Dr. Florez's clinical interests include targeted therapy for lung cancer and the care of women with lung cancer, including their unique aspects of cancer survivorship. She is the principal investigator of the Sexual Health Assessment in Women with Lung Cancer (SHAWL) Study, the largest study to date evaluating sexual dysfunction in women with lung cancer.

Apart from her clinical interests in lung cancer, she is also a leading and productive researcher in cancer health disparities, gender and racial discrimination in medical education and medicine. She received many awards including the 2018 Resident of the Year Award by the National Hispanic Medical Association, the Mayo Brothers Distinguished Fellowship award and the 2020 Rising Star award by the LEAD national conference for women in hematology and oncology.

In addition, Dr.

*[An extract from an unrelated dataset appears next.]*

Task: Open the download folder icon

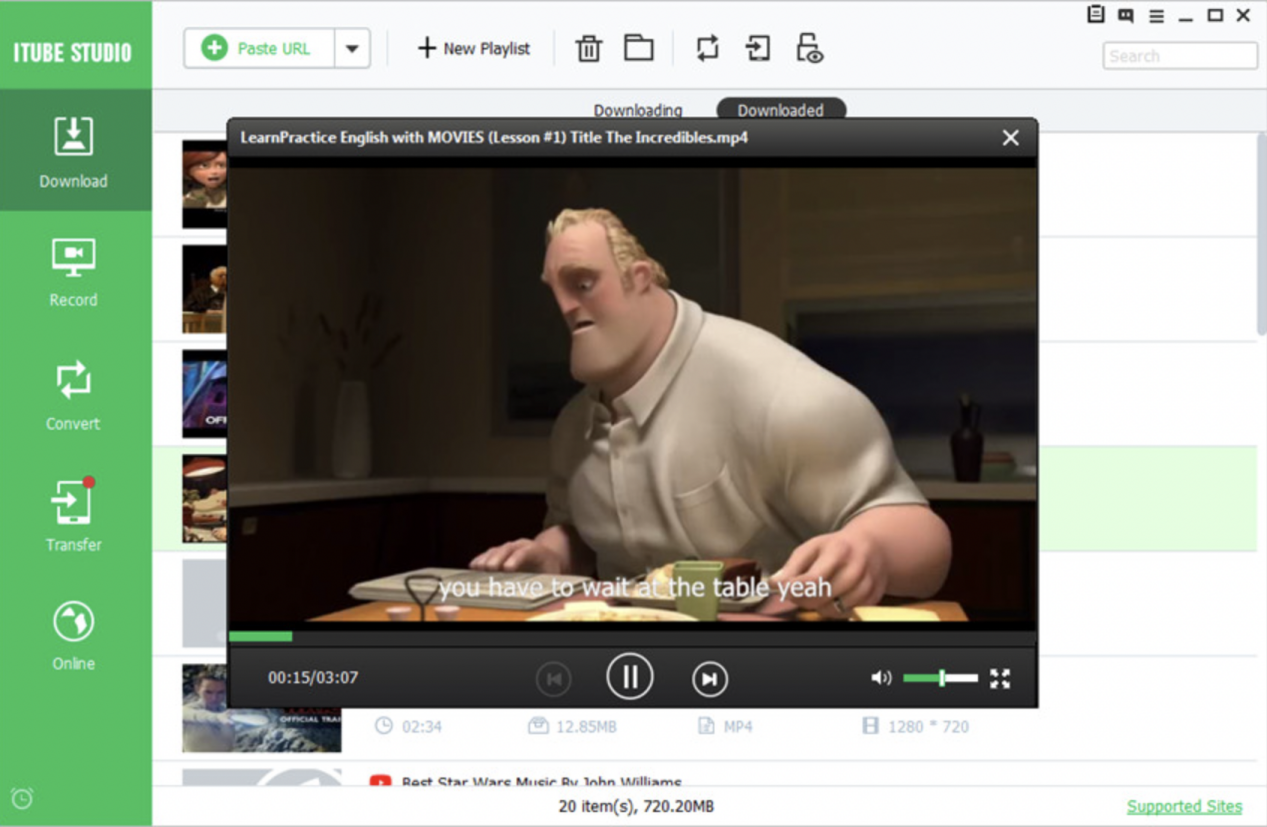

Florez founded the Florez Lab in 2019. The laboratory focuses on lung cancer, social justice issues in medicine and medical education. The laboratory long-term goals are to create a welcoming environment for medical trainees from historically underrepresented groups in medicine while improving the care of vulnerable populations. Members of the Florez Lab are agents of change.